Methods: Immediately prior to esophagectomy, subjects with biopsy-proven IM-HGD underwent EGD and ablation of a 3-cm long, circumferential segment of the diseased esophagus using a balloon-based bipolar RF energy electrode (BARRx, Sunnyvale, CA). Subjects were randomized to 1 of 2 energy density groups (10, 12, 14 J/cm2) and 1 of 3 application groups (2x, 3x or 4x). With the endoscope in place, the balloon electrode was positioned visually within the IM-HGD region. The balloon was inflated to 0.5 atm and RF energy delivered at 300 W according to randomized energy density setting. Following resection, multiple transverse and axial sections from each ablation zone were evaluated using H&E. The histologic endpoints were: 1) complete IM ablation (dead or absent tissue), 2) complete HGD ablation (dead or absent tissue), 3) maximum ablation depth. Outcomes were compared according to energy density group and number of applications.
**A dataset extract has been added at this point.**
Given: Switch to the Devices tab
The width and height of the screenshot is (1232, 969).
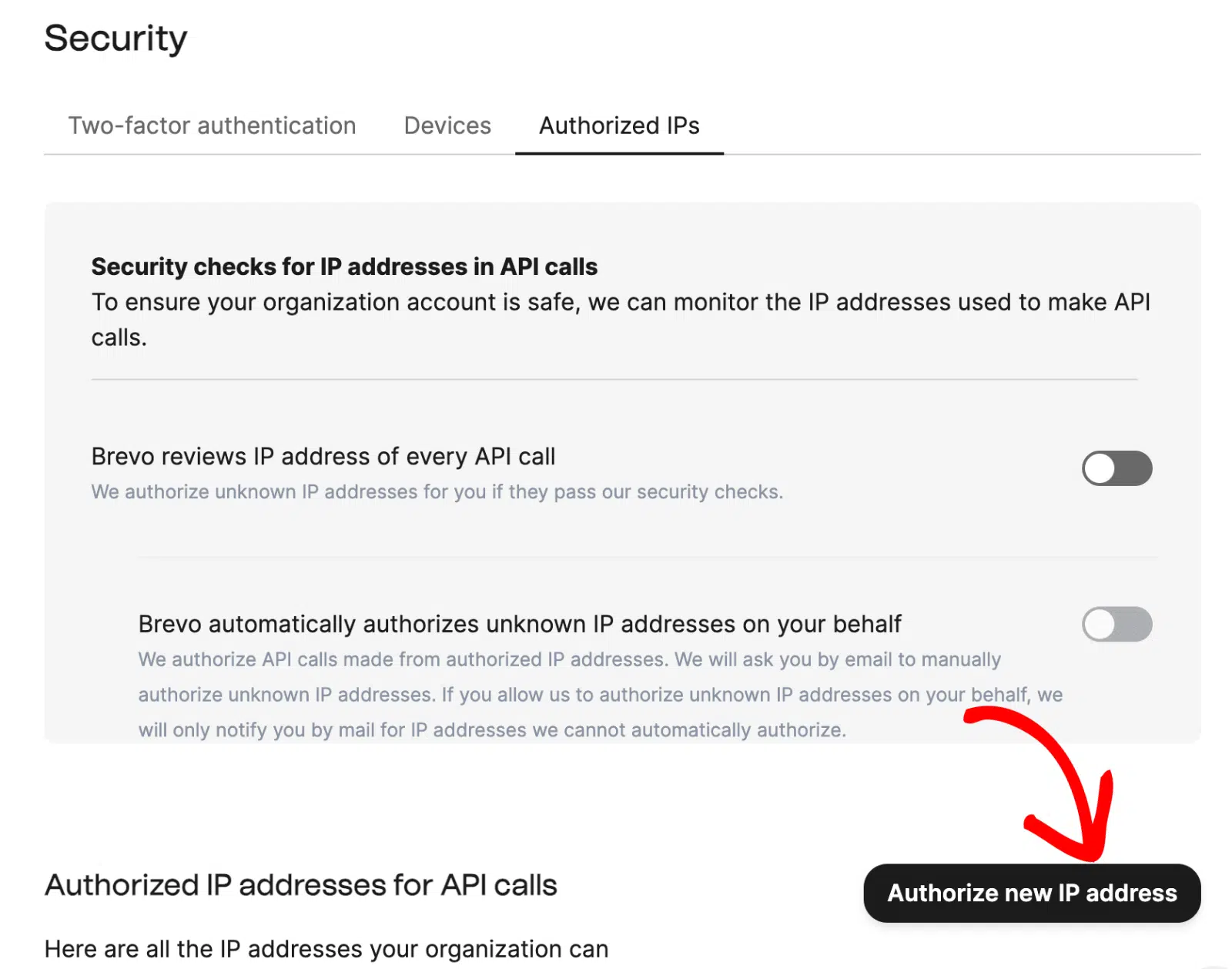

Results: Three subjects (of 9 total planned, age 50-70 years) with IM-HGD underwent the ablation procedure followed by total esophagectomy. Data is available for 2 patients; treated at 12 J/cm2 at 2x and 3x, respectively. Both had grossly evident ablation immediately after treatment, evidenced as uniform circumferential whitening and/or sloughing of the epithelium. There was no submucosa or muscularis propria ablation in either patient. At 12 J/cm2 (2x), 99.9% of IM and HGD was ablated. The one small focus of residual HGD (0.1% of surface area) was a deep gland within the lamina propria at the distal edge of the ablation zone. The edge of the treatment zone may have received only 1x treatment, possibly accounting for the tiny focus of residual disease. At 12 J/cm2 (3x), 100% of IM and HGD was ablated. The maximum depth of ablation was the muscularis mucosae in all sections for both patients. Conclusions: Complete ablation of IM-HGD, without causing injury to the submucosa or muscularis propria, is possible using this bipolar RF balloon device. 12 J/cm2 (2x and 3x) ablated to the muscularis mucosae, but never deeper. This study, with further enrollment, will identify the optimal energy density setting and applications (2x, 3x, 4x) for treating HGD in patients who otherwise would be subjected to PDT or surgical esophagectomy.